As far as the issue of changing minds—there is sort of a continuum here, for instance I might have a great deal of strong evidence for something like, say, evolution. Yet there will be people for whom the inferential distance is too great to span in the course of a single discussion—“well, it’s just a theory”, “you can’t prove it” etc.
Relevant to the climate example, a friend of mine who is doing his doctorate in environmental engineering at Yale was speaking to the relative of a friend who is sort of a ‘naive’ climate change denier—he has no grasp of how scientific data works nor does he have any preferred alternative theory he’s invested in. He’s more like the “well it’s cold out now, so how do you explain that?” sort. My friend tried to explain attractors and long term prediction methods, but this was ineffective. Eventually he pointed out how warm the winter has been unusually this year, and that made him think a bit about it. So he exploited the other person’s views to defend his position. However, it didn’t correct the other person’s epistemology at all, and left him with an equally wrong impression of the issue.

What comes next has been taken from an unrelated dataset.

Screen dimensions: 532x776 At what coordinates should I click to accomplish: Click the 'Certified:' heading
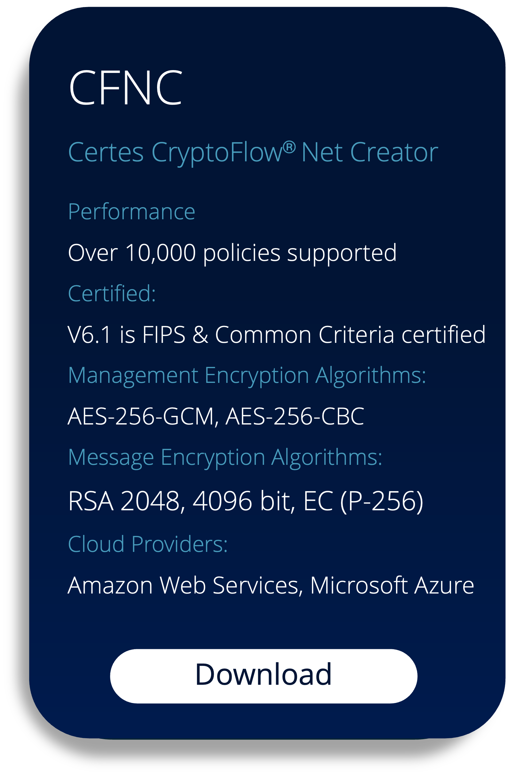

The problem with his approach (and really, in his defense, he was just looking to end the conversation) is that should that person learn a bit more about it, he will realize that he was deceived and will remember that the deceiver was a “global warming believer”. In this particular case, that isn’t likely (he almost certainly will not go and study up on climate science), but it illustrates a general danger in presenting a false picture in order to vault inferential distance.
It seems like the key is to first assess the level of inferential distance between you and the other person, and craft your explanation appropriately. The difficult part is doing so without setting the person up to feel cheated once they shorten the inferential distance a bit.
So, the difficulty isn’t just in making it work better for correct positions (which has its own set of suggestions, like studying statistics and (good) philosophy of science), but also being extremely careful when presenting intermediate stories that aren’t quite right. This latter issue disappears if the other person has close to the same background knowledge as you, and you’re right that in such cases it can become fairly easy to argue for something that is wrong, and even easier to argue for something that isn’t as well settled as you think it is (probably the bigger danger of the two), leading you to misrepresent the strength of your claim. I think this latter issue is much ‘stickier’ and particularly relevant to LW, where you see people who appear to be extremely confident in certain core claims yet appear to have a questionable ability to defend them (often opting to link to posts in the sequences, which is fine if you’ve really taken the time to work out the details, but this isn’t always the case).